My mom wanted me to do a turkey for her. She felt bad because she has been using lots of my smoke fuel. So she trimmed her cherry tree and gave them to me. Right off the tree, still green and all, gave me a great smoke. I love it.


Dreamer


----------



## rickw (Jun 7, 2009)

I use a lot of cherry wood, love it.


----------



## desertlites (Jun 8, 2009)

dave disc blades make great woks-cookers-and yes I like cherry for color.


----------



## fire it up (Jun 8, 2009)

Still need to try a smoke with cherry only.
My Uncle had a bunch cut down recently so that is sitting and seasoning right now, and I found out my Pop has a bunch of cherry that has been sitting for a few years in his backyard that he won't use.
Gotta say this for cherry wood, good flavor or not, that stuff is a pain to split.
I think as soon as my Tender Quick arrives I'll do some CB and use the cherry, along with many other things to try with a new smoke flavor.


----------



## isutroutbum (Jun 8, 2009)

I love it too.
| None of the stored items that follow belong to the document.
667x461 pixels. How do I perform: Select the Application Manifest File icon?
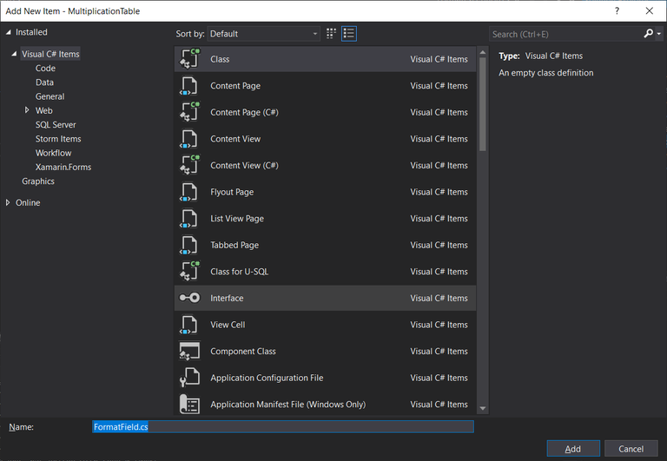pos(189,405)
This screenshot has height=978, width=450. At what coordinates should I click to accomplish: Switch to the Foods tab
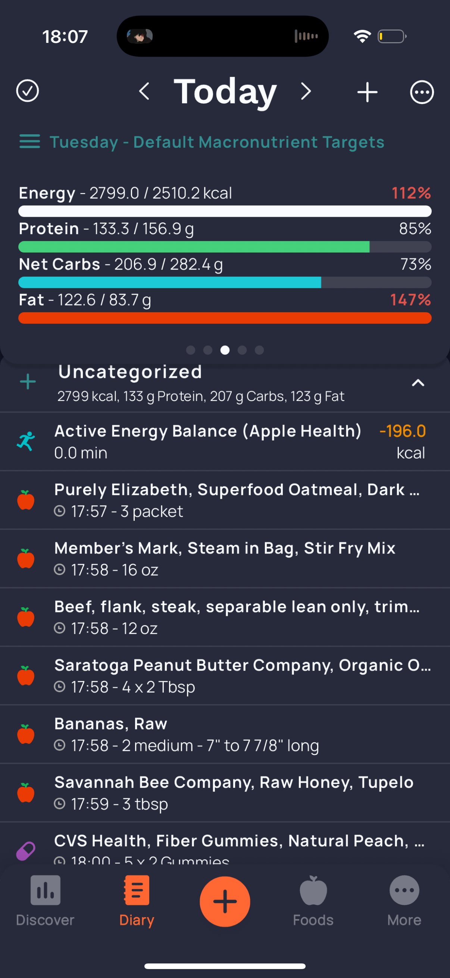coord(313,901)
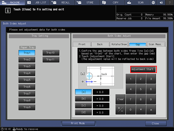174x131 pixels.
Task: Open the globe language icon
Action: tap(153, 2)

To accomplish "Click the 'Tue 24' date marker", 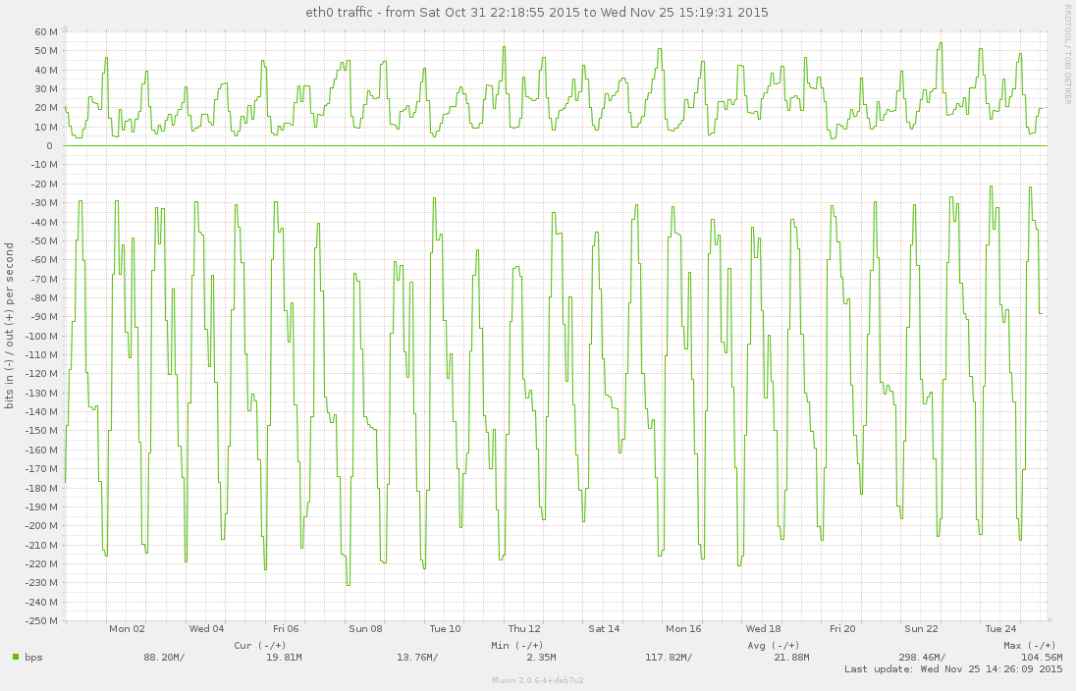I will [1000, 628].

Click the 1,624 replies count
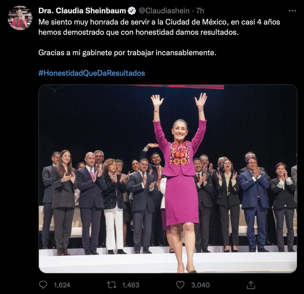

Cherry and pecan are probably my favorites. Cherry gives an almost sweet flavor I think.


----------



## morkdach (Jun 8, 2009)

picked up a bag of cherry chips a couple of weeks ago used on beef and pork worked very well.will get more first chance.


----------



## coyote-1 (Jun 8, 2009)

Yeah it is. AND it is well worth the effort!

Nothing wrong with a bit of _wood-splitting_ exercise to work off some of the weight we put on eating all this delicious food.


----------